When I arrive at the doctor’s office, a shared wellness studio with minimal, grey decor in the heart of Mayfair, I’m greeted by a pretty girl with impossible lashes and visibly injected lips. Her fake tan is pilling slightly under her make up, making the lines on her forehead look like odd marks on a blank page. Something about her voice, the childlike, inquisitive inflection of it, makes me almost want to tell her that I find her beauty greater than its parts, that it doesn’t need accessories, but I immediately realise how hypocritical it would sound.
She looks at me with suspicion, probably sensing what I already know, that I don’t belong there, as I explain that no, I’m not here to use the gym, that I had booked a consultation with the doctor, and am I late for it? I repeat my name and go through the familiar motions of making something foreign sound effortless, “it’s Marianna, two n’s, no middle name”.
It’s March and winter has just begun its descent into spring, the day a thin veil of golden mist the life outside this grey room I’m in gets filtered through. I watch it unfold from the glass door in front of me as I sit on a couch that feels too stiff and think of a good excuse to get out of here.
Another young woman is sitting next to me, I realise only now, and she asks if I’m waiting to see the cosmetic doctor too. She wants to know what kind of filler I had on my lips, “it looks so natural,” she says. I smile through the synthetic scent of her perfume, which is so overpowering it almost feels physical, like a punch or a push, and tell her I never had any, that this is my first consultation of this kind, and I confess that I’m not really sure why I’m here in the first place, that I was actually just thinking of leaving. She breaks into a gorgeous laugh and points at the dent in her left cheek, a sign of an infection from her last filler. She tells me how it didn’t stop her from wanting more, although she wishes it did, and I think of something clever to say but nothing comes, so we both stare at our phones now, a sadness between us. To be so dependent on something that you can’t imagine a happiness without it: isn’t that what addiction does?

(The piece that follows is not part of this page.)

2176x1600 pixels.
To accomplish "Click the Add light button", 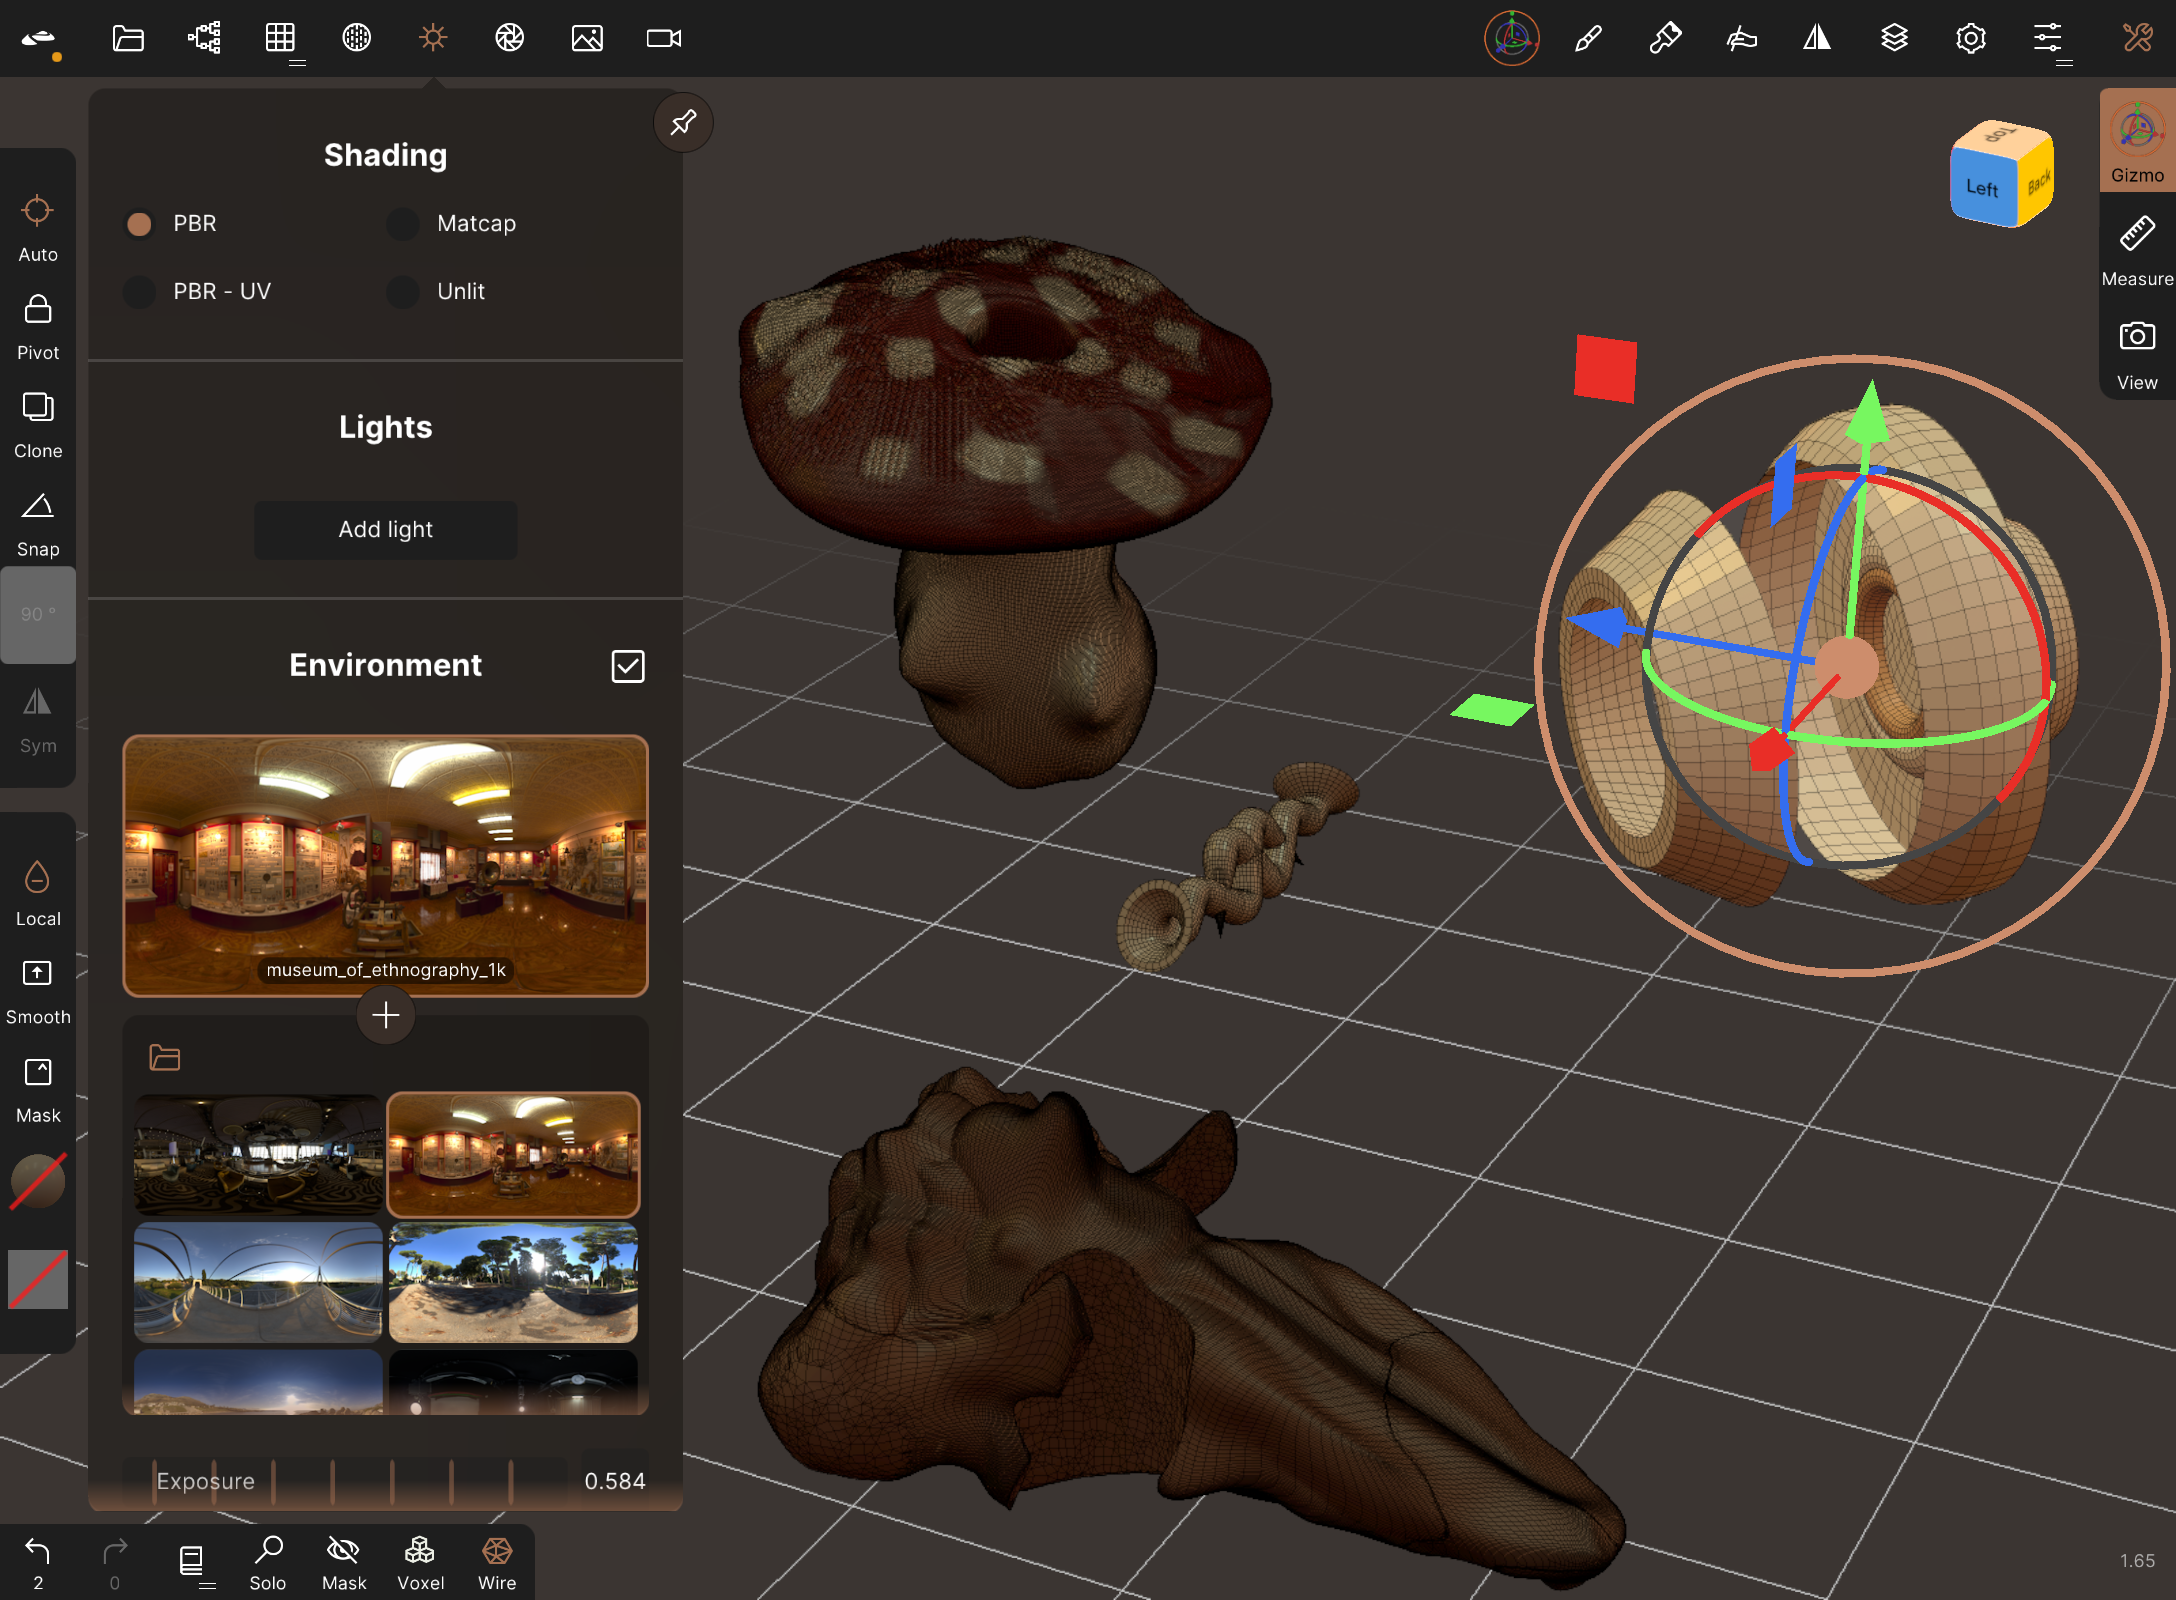I will [x=385, y=530].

When the doctor comes to fetch me and takes me to her office, she scans my face with her eyes and asks if I ever had anything done because, she adds, she doesn’t think I need anything. I’m sure she’s picked up on my indecisiveness, because she goes on about how pretty she thinks I am, how a filler would look unnatural on me, and says that maybe, if I really wanted, she could add a little “something” here and there, “but do I really need it?” She does suggest, however, that I see a dentist because my clenching is so bad that it’s shifting my jaw and making the line of my mouth sit aslant on my face, which I find remarkable because it’s something I had discussed with my dentist before, but then decided I didn’t care enough to act on it.
I thank her with genuine gratitude and leave the building with a sense of relief mixed with shame for even stepping into it in the first place, for becoming someone I don’t recognise, whose values are not my values, not because there’s something wrong with plastic surgery and the sense of confidence it can restore, but because I don’t want to belong to a class of people who take their privilege for granted, who spend too much time thinking about their external beauty or lack thereof, who get into any store and don’t feel a special pain as they take in the overwhelming choice of options available. I want to remember the cost of my options and how unfairly the bulk of it falls on those less fortunate than me. I want to make my life not an art but a political act because there’s no I without others. Or at least that’s what I thought to be true about myself.
If I were to explain why getting my face injected with chemicals seemed like a good idea for a moment, I’d tell you that my mother had died only five months before and people are not themselves when they’re grieving, or so they say. But maybe pain and grief, the very texture of life, makes us more like ourselves instead, like a spotlight shined upon the multitudes we contain.
In his One, No One and One Hundred Thousand, Luigi Pirandello poses the question of identity and how precarious it becomes when it relies on the shifting perceptions of those around us. The novel follows a man, Moscarda, whose sense of reality gets upended one morning when his wife casually informs him that his nose tilts to the right, finding himself simultaneously without a self and the theatre for many selves.
It doesn’t end well (or maybe it does, depending on what you believe to be true), which is why it pains me to admit that I find myself facing the same struggle. Sometimes, as I fantasise about a life away from the city, the very life I chose for myself because of its communal quality, or reach for the red lipstick instead of the usual colourless lip balm, I wonder if my values perhaps have shifted or if I’m just growing into myself, this person I happen to be, which is a thing made of contraries and contradictions, like an image reflected in a broken mirror.
Like someone who’s one, no one, and every other.